> [Text for analysis]

· · ·

You are totally right about that. I tested the previous patch
for more times and can see the RST occasionally with less frequency.

> 
> Overall, after looking into logs and tcpdump you've provided I 
> tend to think that the only working fix would be to introduce 
> c->pipeline flag, and force lingering close if there were any 
> pipelined requests on the connection.
> 
> Below is the patch which implements this approach.  Review and 
> testing appreciated.  It can be used either separately or with the 
> previously provided patch to use posted next events.

I've tested the new patch for several times and can confirm the
problem is solved. Also, I added a new variable exposing the
r->connection->pipeline and can confirm that the flag works
as intended. The flag won't be set for normal keep-alive requests,
and will only be set for pipelined requests.

Thanks again for looking into this issue.

> 
> # HG changeset patch
> # User Maxim Dounin <mdounin at mdounin.ru>
> # Date 1674790916 -10800
> #      Fri Jan 27 06:41:56 2023 +0300
> # Node ID 784d0fa0b5a0796561642a5a64dc4e9e07592852
> # Parent  4eb1383f6432b034630e6de18739b817f6565c8c
> Lingering close for connections with pipelined requests.
> 
> This is expected to help with clients using pipelining with some constant
> depth, such as apt[1][2].
> 
> When downloading many resources, apt uses pipelining with some constant
> depth, a number of requests in flight[1][2].  This essentially means that
> after receiving a response it sends an additional request to the server,
> and this can result in requests arriving to the server at any time.  Further,
> additional requests are sent one-by-one, and can be easily seen as such
> (neither as pipelined, nor followed by pipelined requests).
> 
> The only safe approach to close such connections (for example, when
> keepalive_requests is reached) is with lingering.  To do so, now nginx
> monitors if pipelining was used on the connection, and if it was, closes
> the connection with lingering.

· · ·

> [Data extract]
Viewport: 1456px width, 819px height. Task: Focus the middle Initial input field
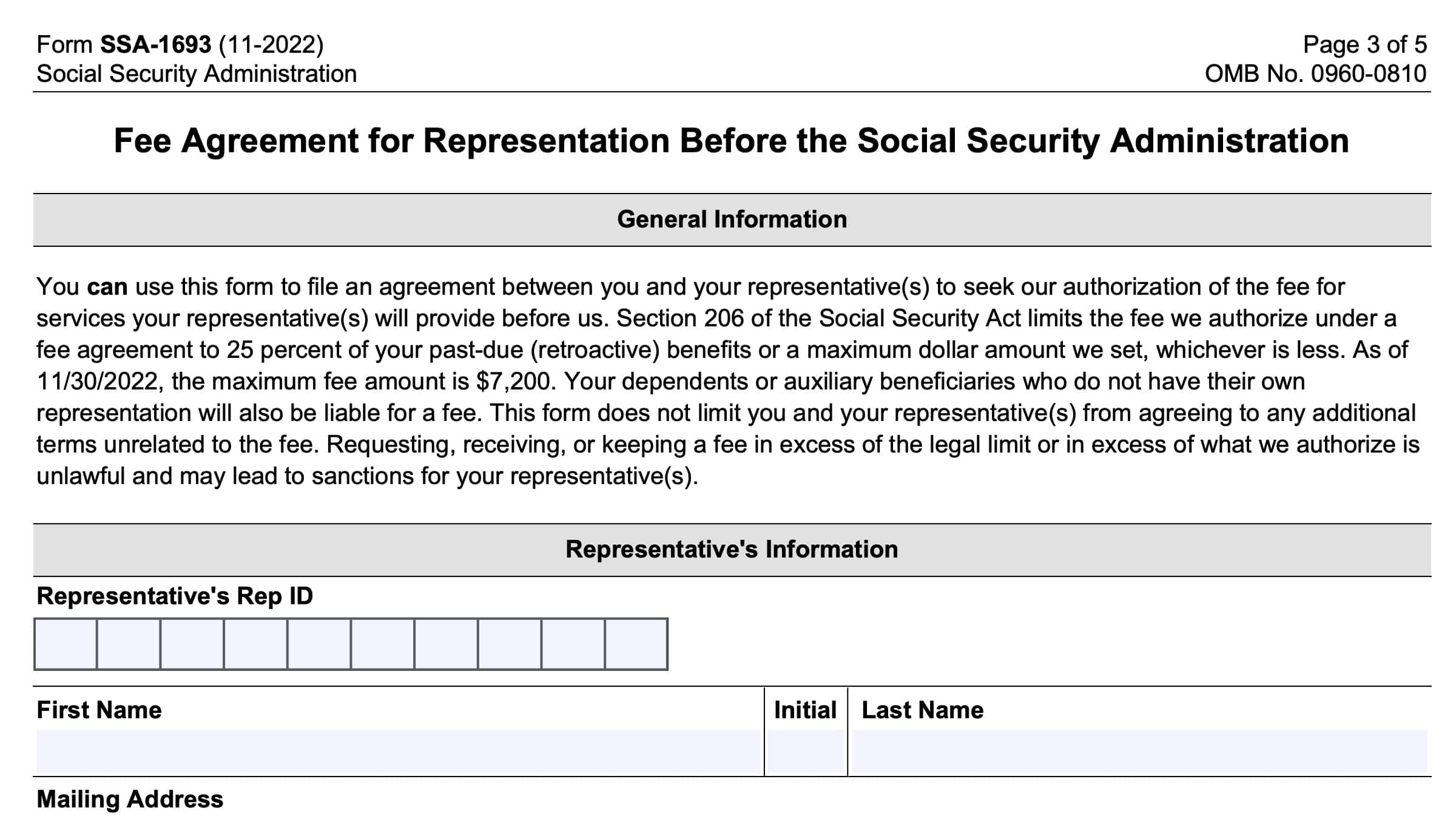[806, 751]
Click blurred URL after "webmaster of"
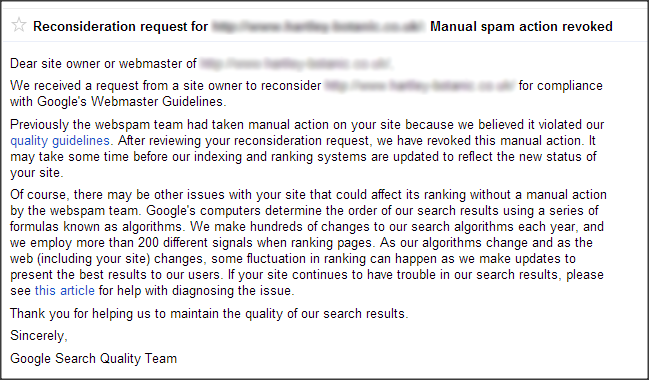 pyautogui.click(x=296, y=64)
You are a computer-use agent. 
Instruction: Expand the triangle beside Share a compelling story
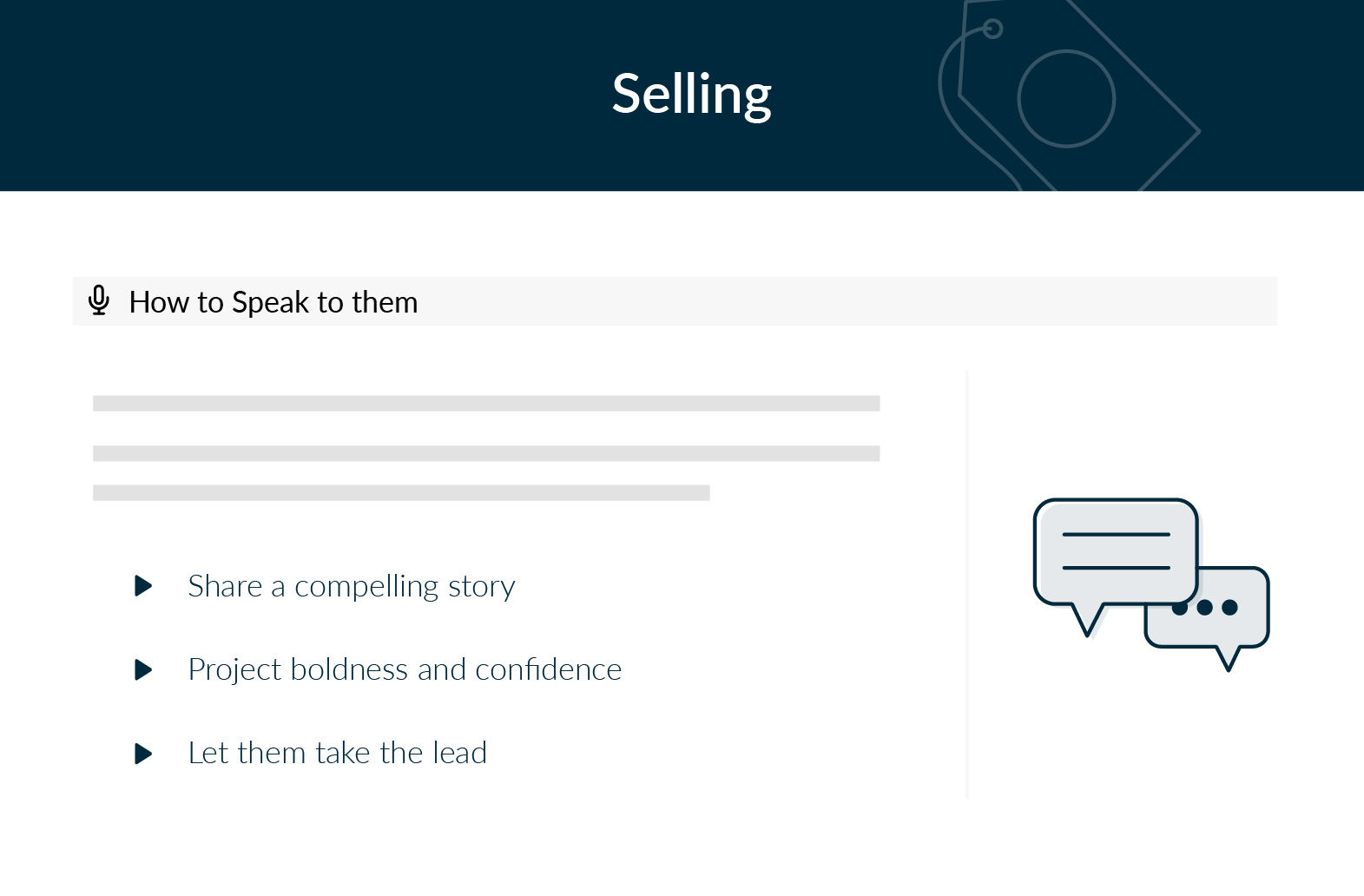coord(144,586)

· · ·

> [Explore the material]
a) According to the reply about pipelined requests, in which cases is the new pipeline flag set?
b) Carry the reply about pipelined requests forward, beginning after its last sentence.
The material is not needed for what follows.

> [Task-by-task answers]
a) The flag is set only for pipelined requests, never for normal keep-alive requests.

b)
> 
> [1] https://bugs.debian.org/cgi-bin/bugreport.cgi?bug=973861#10
> [2] https://mailman.nginx.org/pipermail/nginx-devel/2023-January/ZA2SP5SJU55LHEBCJMFDB2AZVELRLTHI.html
> 
> diff --git a/src/core/ngx_connection.h b/src/core/ngx_connection.h
> --- a/src/core/ngx_connection.h
> +++ b/src/core/ngx_connection.h
> @@ -172,6 +172,7 @@ struct ngx_connection_s {
>     unsigned            timedout:1;
>     unsigned            error:1;
>     unsigned            destroyed:1;
> +    unsigned            pipeline:1;
> 
>     unsigned            idle:1;
>     unsigned            reusable:1;
> diff --git a/src/http/ngx_http_request.c b/src/http/ngx_http_request.c
> --- a/src/http/ngx_http_request.c
> +++ b/src/http/ngx_http_request.c
> @@ -2753,7 +2753,8 @@ ngx_http_finalize_connection(ngx_http_re
>         || (clcf->lingering_close == NGX_HTTP_LINGERING_ON
>             && (r->lingering_close
>                 || r->header_in->pos < r->header_in->last
> -                || r->connection->read->ready)))
> +                || r->connection->read->ready
> +                || r->connection->pipeline)))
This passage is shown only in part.